Re: Performance comparison to psql.

Lists: pgsql-jdbc
From: Arie Ozarov <aozarov(at)hi5(dot)com>
To: <pgsql-jdbc(at)postgresql(dot)org>
Subject: Performance comparison to psql.
Date: 2008-02-05 21:42:36
Message-ID: C3CE184C.E6B%aozarov@hi5.com
Views: Raw Message | Whole Thread | Download mbox | Resend email
Lists: pgsql-jdbc

We compared insert & select operations between jdbc (postgres 8.2,
postgresql-8.2-506.jdbc3.jar) and psql.

Here are some numbers:

PSQL *COPY* from STDIN
recordsCount = 10 000 000

WITHOUT INDEXES: time = 50544 ms (*0.005 ms* per record)
WITH 2 INDEXES: time = 221491 ms (*0.022 ms* per record)

*JDBC (prepared statement without batch)*
recordsCount = 100 000

WITHOUT INDEXES: time = 64874 ms (*0.649 **ms* per record)
WITH 2 INDEXES: time = 63057 ms (*0.630 ms* per record)

*JDBC (**prepared statement with batch**)*
recordsCount = 1 000 000

WITHOUT INDEXES: time = 73205 ms (*0.073** ms* per record)
WITH 2 INDEXES: time = 100270 ms (*0.100 ms* per record)

Comparison table (records inserted per millisecond)
COPY JDBC JDBC batch
WITHOUT INDEXES: 198 1.5 14
WITH 2 INDEXES: 45 1.5 10

As for select/queries psql was about 3 times faster.
Both psql and jdbc operations were done remotely from the same machine.

I understand that JDBC has some overhead (object translation,..) but didn't
think the difference would be that big.
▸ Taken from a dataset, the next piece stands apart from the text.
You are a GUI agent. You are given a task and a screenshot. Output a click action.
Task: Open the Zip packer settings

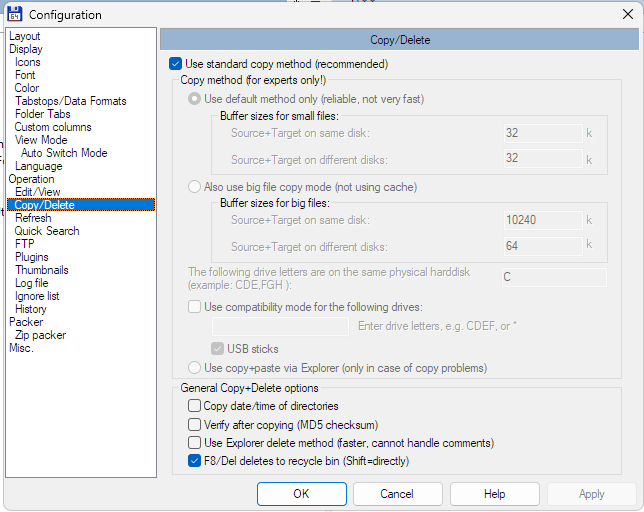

Do this numbers look correct (any
optimization suggestion?)

Any performance improvement in postgresql-8.2-507.jdbc4.jar?
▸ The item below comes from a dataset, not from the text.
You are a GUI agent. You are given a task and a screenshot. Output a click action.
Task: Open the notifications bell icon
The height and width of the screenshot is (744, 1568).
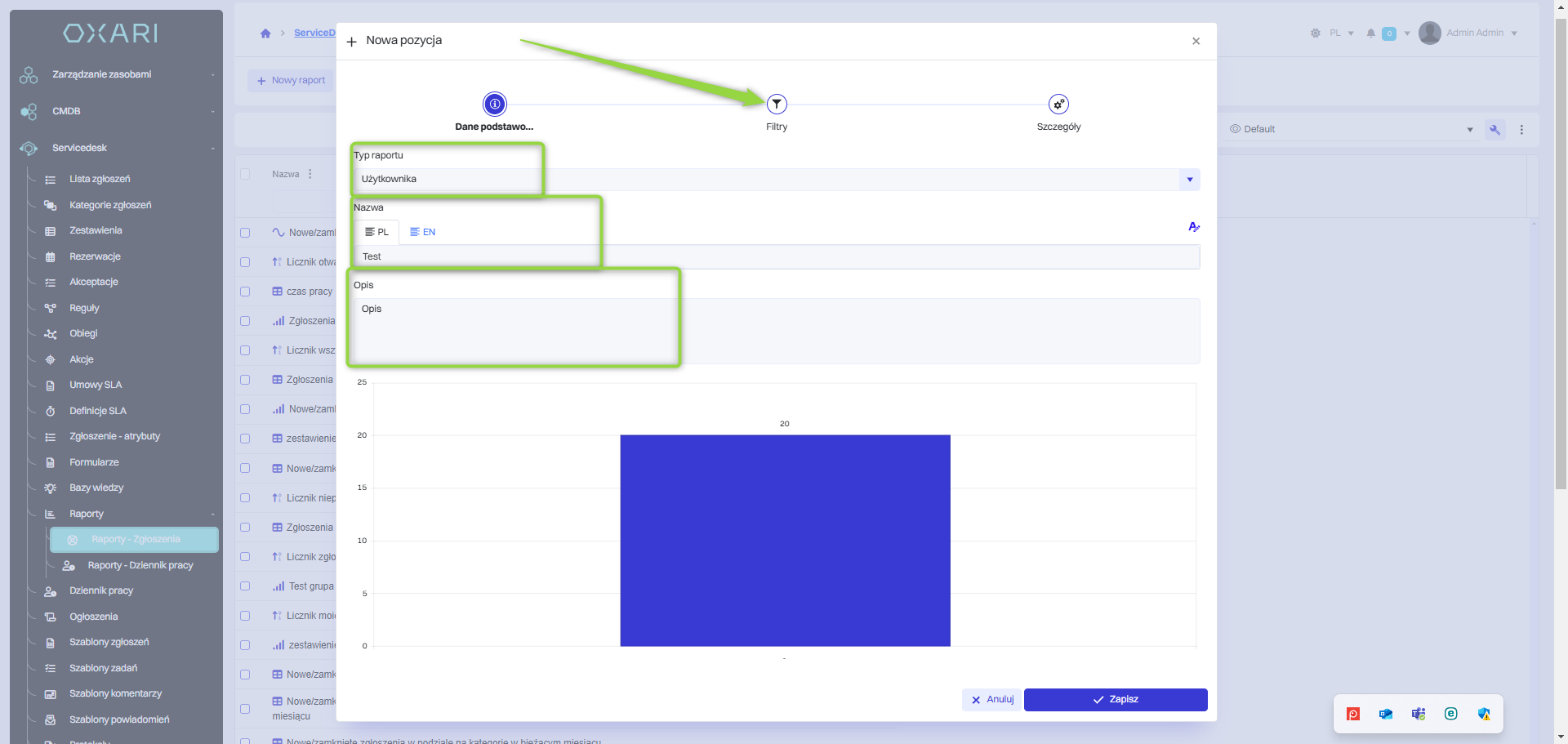tap(1370, 33)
Is the copy operation much more optimized than inserts (and if so when/will
the driver support it)?

Thanks,
Arie.


From: Kris Jurka <books(at)ejurka(dot)com>
To: Arie Ozarov <aozarov(at)hi5(dot)com>
Cc: pgsql-jdbc(at)postgresql(dot)org
Subject: Re: Performance comparison to psql.
Date: 2008-02-05 22:31:54
Message-ID: Pine.BSO.4.64.0802051727210.12452@leary.csoft.net
Views: Raw Message | Whole Thread | Download mbox | Resend email
Lists: pgsql-jdbc

On Tue, 5 Feb 2008, Arie Ozarov wrote:

> I understand that JDBC has some overhead (object translation,..) but didn't
> think the difference would be that big. Do this numbers look correct (any
> optimization suggestion?)

The real cost is the protocol level overhead of INSERT vs COPY. JDBC
batch execution groups things together to reduce the number of network
round trips, but it still has to send each insert as an individual request
to the server.

> Any performance improvement in postgresql-8.2-507.jdbc4.jar?
>

No.

> Is the copy operation much more optimized than inserts (and if so when/will
> the driver support it)?
>

Yes, copy is significantly faster than insert. If you'd like, construct a
psql test case that does 100,000 individual inserts and you'll see it's
not just a JDBC driver/libpq difference.

Copy support is available using this patched driver, but it has not been
integrated into the official version yet.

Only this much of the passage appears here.